Records for this task:

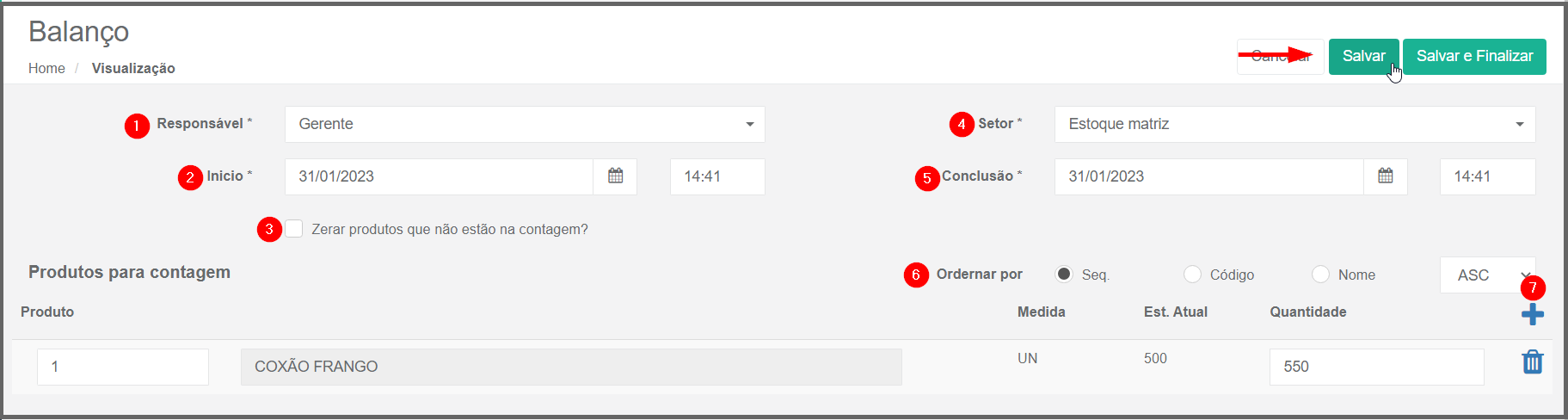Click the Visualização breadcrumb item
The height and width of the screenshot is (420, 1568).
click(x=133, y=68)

==

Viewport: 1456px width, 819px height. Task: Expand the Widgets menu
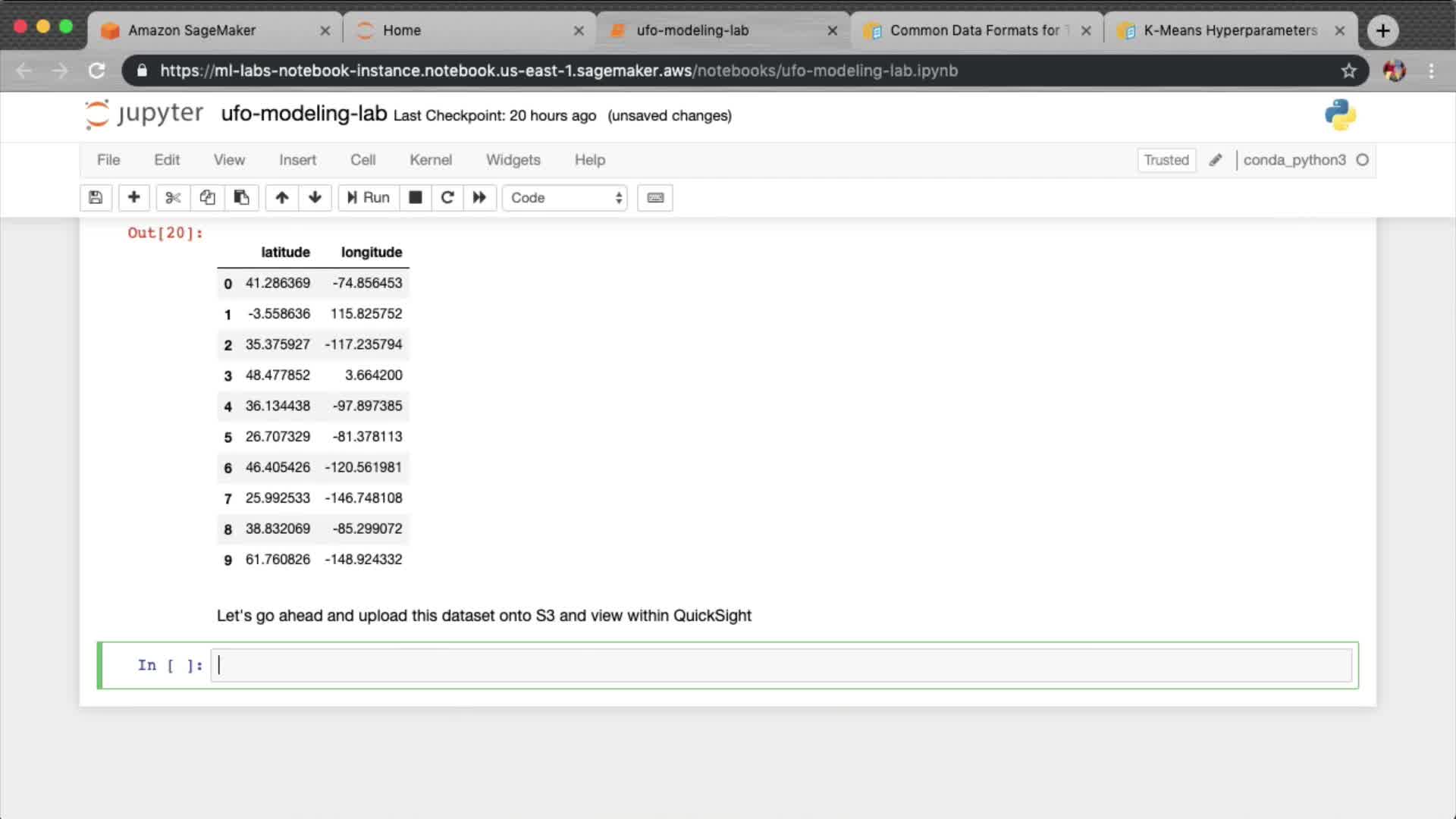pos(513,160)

Your task:
Switch "Widgets" to "Settings" in the part of the listing that opens with the line containing "Viewport: 1456px width, 819px" and closes with the line containing "pos(513,160)", and give back only those lines, otherwise unchanged, without the pictures.

Result of this exercise:
Viewport: 1456px width, 819px height. Task: Expand the Settings menu
pos(513,160)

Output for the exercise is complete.